▸ **The request**: Rewrite every line of the records below, replacing each occurrence of "pixels" with "px" and leaving everything else the same.

▸ **Input for this task**:
***
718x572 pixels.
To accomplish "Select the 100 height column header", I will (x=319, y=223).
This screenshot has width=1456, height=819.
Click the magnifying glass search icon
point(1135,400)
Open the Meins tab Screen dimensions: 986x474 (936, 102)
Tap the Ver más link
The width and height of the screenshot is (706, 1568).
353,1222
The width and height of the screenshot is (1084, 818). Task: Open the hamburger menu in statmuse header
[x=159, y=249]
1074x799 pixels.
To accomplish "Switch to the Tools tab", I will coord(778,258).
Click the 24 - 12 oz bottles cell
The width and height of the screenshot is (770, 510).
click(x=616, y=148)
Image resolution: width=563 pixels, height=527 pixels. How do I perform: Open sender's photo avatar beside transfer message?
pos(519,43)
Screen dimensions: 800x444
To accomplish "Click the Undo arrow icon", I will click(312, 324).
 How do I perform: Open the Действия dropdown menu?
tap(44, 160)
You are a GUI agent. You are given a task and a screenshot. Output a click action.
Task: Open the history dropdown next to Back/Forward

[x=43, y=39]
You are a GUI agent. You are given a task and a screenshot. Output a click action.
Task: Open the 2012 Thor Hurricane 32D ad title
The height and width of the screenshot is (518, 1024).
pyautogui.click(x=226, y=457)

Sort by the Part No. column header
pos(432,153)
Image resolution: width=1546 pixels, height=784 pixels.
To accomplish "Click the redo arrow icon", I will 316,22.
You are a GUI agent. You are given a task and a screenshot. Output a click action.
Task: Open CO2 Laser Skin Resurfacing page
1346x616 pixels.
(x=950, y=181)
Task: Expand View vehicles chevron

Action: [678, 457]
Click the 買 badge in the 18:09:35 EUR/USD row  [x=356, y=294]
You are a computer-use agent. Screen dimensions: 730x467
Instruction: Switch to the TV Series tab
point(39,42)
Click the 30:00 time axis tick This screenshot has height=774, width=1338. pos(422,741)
***
▸ **Solution below**:
718x572 px.
To accomplish "Select the 100 height column header", I will (x=319, y=223).
This screenshot has width=1456, height=819.
Click the magnifying glass search icon
point(1135,400)
Open the Meins tab Screen dimensions: 986x474 (936, 102)
Tap the Ver más link
The width and height of the screenshot is (706, 1568).
353,1222
The width and height of the screenshot is (1084, 818). Task: Open the hamburger menu in statmuse header
[x=159, y=249]
1074x799 px.
To accomplish "Switch to the Tools tab", I will coord(778,258).
Click the 24 - 12 oz bottles cell
The width and height of the screenshot is (770, 510).
click(x=616, y=148)
Image resolution: width=563 px, height=527 px. How do I perform: Open sender's photo avatar beside transfer message?
pos(519,43)
Screen dimensions: 800x444
To accomplish "Click the Undo arrow icon", I will click(312, 324).
 How do I perform: Open the Действия dropdown menu?
tap(44, 160)
You are a GUI agent. You are given a task and a screenshot. Output a click action.
Task: Open the history dropdown next to Back/Forward

[x=43, y=39]
You are a GUI agent. You are given a task and a screenshot. Output a click action.
Task: Open the 2012 Thor Hurricane 32D ad title
The height and width of the screenshot is (518, 1024).
pyautogui.click(x=226, y=457)

Sort by the Part No. column header
pos(432,153)
Image resolution: width=1546 px, height=784 px.
To accomplish "Click the redo arrow icon", I will 316,22.
You are a GUI agent. You are given a task and a screenshot. Output a click action.
Task: Open CO2 Laser Skin Resurfacing page
1346x616 px.
(x=950, y=181)
Task: Expand View vehicles chevron

Action: [678, 457]
Click the 買 badge in the 18:09:35 EUR/USD row  [x=356, y=294]
You are a computer-use agent. Screen dimensions: 730x467
Instruction: Switch to the TV Series tab
point(39,42)
Click the 30:00 time axis tick This screenshot has height=774, width=1338. pos(422,741)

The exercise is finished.